When it was really busy, people would not have time for their full lunch, many of them working through at times like this, team pizzas were ordered and shared . The team were making me look good, the least I could do was make sure they were okay. I also made regular coffee runs. Being a coffee snob I had a percolator on my desk, most mornings I would go around asking people if they wanted a cup. This way I stayed in touch with all of them and knew a little bit about their lives. Every occasion, if possible, was celebrated; including as many activities as we could.

As time went on, I filled gaps in my team with appropriate people to fill specific roles. I had three team leaders each with a team, each one was brilliant yet they were all different. I chose them in that way, one had the legal knowledge background and so could support people with queries, another was an excellent administrator and the last person had people skills that seemed magical (I still to this day do not know how she managed it). Each one had the opportunity to step in and represent the team at senior managers meetings in London. Each one was used particularly to back and develop each other using the natural abilities and skills they had. 

If someone on the team had IT skills we would use these in the team to deal with minor problems, everyone did their bit. When the service was in full swing, I even employed an ex-retired advisor who the team could turn to with difficult legal problems. He was loved by all and became the work place uncle.

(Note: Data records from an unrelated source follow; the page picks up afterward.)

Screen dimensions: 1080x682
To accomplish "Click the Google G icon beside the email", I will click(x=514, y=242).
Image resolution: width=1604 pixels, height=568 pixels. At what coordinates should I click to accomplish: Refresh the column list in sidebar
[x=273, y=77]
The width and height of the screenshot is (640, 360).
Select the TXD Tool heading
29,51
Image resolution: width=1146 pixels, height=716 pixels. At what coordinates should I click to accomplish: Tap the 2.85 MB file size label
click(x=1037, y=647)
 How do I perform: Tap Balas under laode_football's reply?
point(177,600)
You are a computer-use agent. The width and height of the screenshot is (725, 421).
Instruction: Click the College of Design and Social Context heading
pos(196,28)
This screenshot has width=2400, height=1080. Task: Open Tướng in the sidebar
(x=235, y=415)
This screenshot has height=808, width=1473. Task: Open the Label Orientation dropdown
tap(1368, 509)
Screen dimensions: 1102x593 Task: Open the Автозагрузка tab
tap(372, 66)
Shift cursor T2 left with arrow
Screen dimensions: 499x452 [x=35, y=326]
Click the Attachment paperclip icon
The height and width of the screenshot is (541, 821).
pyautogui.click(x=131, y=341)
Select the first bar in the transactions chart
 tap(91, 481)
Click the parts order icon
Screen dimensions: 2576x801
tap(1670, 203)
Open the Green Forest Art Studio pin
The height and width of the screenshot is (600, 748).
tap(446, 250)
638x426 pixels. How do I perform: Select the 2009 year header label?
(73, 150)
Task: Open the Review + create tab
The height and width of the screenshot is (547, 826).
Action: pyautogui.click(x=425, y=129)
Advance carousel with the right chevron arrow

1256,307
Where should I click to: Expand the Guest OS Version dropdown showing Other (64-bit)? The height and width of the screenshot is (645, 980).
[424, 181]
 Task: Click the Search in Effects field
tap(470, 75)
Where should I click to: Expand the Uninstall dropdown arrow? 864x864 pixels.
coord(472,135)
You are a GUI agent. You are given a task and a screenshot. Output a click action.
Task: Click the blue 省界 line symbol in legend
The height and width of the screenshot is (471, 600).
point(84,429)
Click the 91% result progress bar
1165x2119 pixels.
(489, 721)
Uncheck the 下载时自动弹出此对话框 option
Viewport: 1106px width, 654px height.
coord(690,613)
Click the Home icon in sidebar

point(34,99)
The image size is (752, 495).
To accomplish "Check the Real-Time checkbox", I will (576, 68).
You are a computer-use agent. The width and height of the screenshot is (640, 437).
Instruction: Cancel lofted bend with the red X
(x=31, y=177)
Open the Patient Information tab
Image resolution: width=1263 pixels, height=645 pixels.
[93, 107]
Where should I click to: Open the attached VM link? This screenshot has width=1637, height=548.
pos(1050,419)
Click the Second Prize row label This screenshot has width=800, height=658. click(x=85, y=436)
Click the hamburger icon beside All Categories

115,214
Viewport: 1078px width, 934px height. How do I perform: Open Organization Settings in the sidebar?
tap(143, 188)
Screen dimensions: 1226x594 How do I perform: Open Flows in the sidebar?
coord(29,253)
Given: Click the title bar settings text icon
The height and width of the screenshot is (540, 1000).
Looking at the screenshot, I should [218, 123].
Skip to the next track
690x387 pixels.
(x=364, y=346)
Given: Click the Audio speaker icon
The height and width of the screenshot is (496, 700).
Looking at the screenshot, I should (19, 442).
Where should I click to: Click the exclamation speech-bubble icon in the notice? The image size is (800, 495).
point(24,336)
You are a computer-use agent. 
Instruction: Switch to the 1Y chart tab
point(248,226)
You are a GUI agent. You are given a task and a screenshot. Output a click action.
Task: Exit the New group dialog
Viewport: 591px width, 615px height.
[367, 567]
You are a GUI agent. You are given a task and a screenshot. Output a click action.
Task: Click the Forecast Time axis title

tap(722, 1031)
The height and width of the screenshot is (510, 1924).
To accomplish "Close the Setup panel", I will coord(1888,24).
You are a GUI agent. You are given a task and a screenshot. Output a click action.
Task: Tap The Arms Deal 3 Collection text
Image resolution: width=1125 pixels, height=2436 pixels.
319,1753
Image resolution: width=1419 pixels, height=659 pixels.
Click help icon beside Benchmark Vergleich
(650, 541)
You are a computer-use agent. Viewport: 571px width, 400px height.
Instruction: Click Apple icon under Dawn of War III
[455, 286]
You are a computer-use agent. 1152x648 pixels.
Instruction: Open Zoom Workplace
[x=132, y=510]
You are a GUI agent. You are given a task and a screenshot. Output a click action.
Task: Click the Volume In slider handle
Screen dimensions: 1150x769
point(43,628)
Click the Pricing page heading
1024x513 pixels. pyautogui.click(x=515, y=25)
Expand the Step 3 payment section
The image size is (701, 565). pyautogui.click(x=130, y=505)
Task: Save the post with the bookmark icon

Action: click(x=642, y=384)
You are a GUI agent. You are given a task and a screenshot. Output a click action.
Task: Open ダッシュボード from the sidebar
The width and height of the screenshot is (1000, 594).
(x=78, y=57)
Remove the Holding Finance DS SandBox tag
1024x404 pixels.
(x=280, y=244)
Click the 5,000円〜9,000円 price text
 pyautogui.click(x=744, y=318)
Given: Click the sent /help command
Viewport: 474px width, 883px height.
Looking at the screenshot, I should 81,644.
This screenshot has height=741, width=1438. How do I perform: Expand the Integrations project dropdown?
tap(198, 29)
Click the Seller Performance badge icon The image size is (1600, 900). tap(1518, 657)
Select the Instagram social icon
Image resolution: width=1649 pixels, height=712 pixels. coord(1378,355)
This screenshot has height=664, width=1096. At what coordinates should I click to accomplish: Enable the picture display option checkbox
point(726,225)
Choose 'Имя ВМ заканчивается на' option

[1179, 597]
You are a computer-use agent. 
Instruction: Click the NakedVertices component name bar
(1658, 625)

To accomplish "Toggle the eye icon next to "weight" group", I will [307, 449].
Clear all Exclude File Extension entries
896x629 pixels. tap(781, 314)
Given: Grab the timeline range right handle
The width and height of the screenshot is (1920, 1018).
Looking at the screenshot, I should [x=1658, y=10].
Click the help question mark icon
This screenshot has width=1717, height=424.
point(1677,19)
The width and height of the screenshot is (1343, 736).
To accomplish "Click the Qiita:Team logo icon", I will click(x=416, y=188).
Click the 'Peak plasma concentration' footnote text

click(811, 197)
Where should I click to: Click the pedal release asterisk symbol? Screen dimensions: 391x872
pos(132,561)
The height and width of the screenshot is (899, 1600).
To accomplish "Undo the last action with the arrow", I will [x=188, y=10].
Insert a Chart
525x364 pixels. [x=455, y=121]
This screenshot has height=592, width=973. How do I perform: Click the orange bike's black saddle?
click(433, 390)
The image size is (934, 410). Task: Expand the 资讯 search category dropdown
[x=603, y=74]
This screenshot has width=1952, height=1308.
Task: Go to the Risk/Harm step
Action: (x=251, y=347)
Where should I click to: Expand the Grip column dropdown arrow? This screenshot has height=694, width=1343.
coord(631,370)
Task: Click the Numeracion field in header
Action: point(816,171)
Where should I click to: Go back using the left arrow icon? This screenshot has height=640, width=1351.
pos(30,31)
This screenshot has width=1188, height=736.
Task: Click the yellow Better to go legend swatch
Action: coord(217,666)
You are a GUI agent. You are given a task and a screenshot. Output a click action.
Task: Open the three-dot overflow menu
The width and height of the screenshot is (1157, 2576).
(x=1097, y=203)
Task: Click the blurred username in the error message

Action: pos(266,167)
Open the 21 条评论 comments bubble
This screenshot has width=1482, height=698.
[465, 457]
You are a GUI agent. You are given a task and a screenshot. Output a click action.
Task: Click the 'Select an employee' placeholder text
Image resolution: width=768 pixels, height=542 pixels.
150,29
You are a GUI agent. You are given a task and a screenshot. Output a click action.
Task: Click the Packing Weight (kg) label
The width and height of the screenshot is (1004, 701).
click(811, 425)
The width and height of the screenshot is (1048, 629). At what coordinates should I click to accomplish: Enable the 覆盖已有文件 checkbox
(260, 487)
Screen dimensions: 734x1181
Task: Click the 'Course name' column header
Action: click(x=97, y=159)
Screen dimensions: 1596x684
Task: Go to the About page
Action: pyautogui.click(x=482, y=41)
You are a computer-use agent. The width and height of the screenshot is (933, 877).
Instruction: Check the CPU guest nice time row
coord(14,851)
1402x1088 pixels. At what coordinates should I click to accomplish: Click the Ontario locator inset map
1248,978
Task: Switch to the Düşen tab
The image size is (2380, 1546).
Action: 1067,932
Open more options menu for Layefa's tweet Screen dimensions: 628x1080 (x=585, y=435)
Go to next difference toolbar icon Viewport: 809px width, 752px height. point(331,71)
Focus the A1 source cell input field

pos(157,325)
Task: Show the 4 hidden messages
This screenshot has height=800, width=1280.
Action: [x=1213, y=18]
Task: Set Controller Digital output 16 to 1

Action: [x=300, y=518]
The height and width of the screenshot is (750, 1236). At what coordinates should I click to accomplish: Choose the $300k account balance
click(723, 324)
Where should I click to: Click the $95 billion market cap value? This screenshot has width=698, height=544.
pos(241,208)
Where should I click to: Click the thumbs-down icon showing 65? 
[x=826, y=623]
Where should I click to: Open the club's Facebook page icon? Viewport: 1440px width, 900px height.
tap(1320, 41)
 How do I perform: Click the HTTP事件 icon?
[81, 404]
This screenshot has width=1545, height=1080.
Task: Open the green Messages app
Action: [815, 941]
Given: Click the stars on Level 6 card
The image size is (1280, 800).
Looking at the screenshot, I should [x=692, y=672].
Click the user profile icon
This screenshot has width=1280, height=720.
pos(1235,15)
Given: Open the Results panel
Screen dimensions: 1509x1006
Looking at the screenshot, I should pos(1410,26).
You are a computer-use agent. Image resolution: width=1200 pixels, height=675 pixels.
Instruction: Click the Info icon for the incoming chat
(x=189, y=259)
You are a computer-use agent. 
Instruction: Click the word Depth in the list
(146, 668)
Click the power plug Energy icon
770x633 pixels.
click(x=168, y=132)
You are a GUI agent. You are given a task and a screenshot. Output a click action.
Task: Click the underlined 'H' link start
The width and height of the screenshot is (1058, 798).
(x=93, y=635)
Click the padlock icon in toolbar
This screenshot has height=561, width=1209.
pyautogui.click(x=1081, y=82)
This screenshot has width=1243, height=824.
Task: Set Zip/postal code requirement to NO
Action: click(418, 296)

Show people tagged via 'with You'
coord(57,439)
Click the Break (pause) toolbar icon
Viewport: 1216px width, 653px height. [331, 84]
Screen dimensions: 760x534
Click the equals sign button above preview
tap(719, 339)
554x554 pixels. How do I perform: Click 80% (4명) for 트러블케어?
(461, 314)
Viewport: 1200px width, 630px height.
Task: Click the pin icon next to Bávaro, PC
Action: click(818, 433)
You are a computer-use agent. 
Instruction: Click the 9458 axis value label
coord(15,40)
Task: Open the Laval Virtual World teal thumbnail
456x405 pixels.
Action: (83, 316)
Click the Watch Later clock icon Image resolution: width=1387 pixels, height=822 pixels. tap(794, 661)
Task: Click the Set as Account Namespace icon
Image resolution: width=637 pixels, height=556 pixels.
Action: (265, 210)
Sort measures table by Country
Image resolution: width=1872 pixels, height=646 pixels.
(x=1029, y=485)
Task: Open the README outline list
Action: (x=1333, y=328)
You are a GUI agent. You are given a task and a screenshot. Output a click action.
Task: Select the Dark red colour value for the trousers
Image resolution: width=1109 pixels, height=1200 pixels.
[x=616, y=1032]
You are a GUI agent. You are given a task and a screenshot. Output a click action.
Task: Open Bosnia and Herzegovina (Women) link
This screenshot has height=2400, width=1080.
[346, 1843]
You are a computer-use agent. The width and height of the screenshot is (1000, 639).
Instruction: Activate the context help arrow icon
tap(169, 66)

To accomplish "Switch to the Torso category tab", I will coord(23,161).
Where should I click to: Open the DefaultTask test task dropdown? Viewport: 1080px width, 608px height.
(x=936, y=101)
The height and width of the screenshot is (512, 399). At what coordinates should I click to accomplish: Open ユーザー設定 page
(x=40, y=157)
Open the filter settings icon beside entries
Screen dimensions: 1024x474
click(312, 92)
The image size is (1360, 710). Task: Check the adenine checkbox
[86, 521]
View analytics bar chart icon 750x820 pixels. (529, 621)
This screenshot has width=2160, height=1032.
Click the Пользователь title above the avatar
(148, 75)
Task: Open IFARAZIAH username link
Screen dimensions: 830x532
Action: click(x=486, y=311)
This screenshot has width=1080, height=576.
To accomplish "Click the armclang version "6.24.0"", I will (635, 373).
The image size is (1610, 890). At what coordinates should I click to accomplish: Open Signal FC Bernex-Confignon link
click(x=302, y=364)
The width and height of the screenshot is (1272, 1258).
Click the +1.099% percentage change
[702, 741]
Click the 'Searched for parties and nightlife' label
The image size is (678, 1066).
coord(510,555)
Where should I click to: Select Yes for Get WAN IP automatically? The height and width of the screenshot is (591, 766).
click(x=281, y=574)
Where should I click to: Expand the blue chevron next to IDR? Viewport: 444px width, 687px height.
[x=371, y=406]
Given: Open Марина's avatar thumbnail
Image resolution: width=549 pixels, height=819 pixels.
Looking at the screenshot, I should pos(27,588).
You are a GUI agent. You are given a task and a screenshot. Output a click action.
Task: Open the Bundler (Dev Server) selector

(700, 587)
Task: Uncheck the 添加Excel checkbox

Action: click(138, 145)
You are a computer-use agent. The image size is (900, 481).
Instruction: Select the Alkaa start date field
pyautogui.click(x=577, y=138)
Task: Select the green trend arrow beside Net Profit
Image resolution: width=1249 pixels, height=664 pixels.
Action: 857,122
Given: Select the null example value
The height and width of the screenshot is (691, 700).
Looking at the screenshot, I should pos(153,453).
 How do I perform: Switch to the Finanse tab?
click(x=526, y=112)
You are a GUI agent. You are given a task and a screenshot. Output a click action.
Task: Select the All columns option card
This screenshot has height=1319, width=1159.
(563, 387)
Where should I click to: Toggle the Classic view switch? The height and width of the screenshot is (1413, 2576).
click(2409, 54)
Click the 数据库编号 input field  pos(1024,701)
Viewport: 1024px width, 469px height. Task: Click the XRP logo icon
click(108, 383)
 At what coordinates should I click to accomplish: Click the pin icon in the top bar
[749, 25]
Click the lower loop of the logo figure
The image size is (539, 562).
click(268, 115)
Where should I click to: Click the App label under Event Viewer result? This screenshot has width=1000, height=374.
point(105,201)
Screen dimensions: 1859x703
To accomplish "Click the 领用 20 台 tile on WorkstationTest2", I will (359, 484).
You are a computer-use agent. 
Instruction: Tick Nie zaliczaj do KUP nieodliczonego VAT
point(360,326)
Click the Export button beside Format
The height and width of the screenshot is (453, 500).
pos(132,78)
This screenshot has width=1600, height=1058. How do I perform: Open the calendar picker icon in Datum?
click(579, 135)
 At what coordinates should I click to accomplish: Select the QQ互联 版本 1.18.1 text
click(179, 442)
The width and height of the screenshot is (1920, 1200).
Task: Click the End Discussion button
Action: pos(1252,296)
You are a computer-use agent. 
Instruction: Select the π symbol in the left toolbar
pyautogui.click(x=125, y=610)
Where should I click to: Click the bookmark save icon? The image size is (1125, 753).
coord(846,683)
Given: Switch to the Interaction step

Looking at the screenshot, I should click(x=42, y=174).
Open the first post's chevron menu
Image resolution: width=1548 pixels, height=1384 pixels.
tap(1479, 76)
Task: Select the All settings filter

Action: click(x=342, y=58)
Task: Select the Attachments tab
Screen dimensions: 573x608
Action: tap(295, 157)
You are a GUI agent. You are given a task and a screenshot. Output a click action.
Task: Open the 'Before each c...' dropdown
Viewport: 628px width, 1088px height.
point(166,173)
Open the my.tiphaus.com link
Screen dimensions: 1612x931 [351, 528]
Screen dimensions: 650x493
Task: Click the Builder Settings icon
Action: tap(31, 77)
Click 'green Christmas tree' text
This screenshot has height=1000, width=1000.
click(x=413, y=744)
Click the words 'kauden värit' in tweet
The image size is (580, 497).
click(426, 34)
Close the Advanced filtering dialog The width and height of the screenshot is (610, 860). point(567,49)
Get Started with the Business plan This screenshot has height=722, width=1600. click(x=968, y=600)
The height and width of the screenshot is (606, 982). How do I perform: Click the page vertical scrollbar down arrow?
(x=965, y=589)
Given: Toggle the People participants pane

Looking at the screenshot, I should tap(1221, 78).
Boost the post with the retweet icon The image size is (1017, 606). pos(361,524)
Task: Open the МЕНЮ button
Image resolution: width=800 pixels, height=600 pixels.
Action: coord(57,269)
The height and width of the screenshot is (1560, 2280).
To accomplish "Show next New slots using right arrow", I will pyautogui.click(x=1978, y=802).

There was some key areas where I would disagree with senior management. These usually related to what seemed to be non-social practises or policies or those that demanded people to respect decisions when they made no sense. 

One of these was the regular 121 which was required. They were no more than paper exercises. I did not like to do them but the process was there. My Manager often confronted me on why I did not do them. The reason being, everyday I would go in and speak to people, how there day was, what was happening in their lives, anything they needed me to do. Pot of coffee in hand filling others peoples mugs, I knew more about the people I worked with this way than any one to one could. When a bad call happened or a good one. I dealt with the situation immediately. People were praised or a gentle warm push was given  to try harder, or work out methodologies that would help. As a manager, this was one of the most important things you can do. Just spend time with the team and listen to what is going on. If your are in a separate office with a door, you are too far removed from what is going on. 

A major hate of mine, meetings! Managers love meetings often to sit and look at facts and figures and preen themselves of how good they were. To me most meetings feel like a waste of time. They did not seem to have a purpose, and did not seem to achieve anything. If you are gonna meet, people should know what it is about and make quick decisions. This is after all a mangers job to make things happen, manage the service to keep it going. Make decisions quickly and ensure they are done.  We do not need to spend an afternoon discussing it, just tell me what needs doing and then let me get on with it. If you are talking to people most of the time, you will know what needs doing and can tell people as you go. 

I did not exactly manage the team, if I had chosen right people, they should be able do the job. I felt more that I was there to support and help them grow as people, as long as the job got done. One of the areas I was critiqued on was why I asked people to leave often. This was not because they could not do the job, it was because I wanted them to develop and flourish. Many had so many skills, it was fine to do the job for two or three years, after that I wanted to see them move on and progress. Happy to say many of them did just that.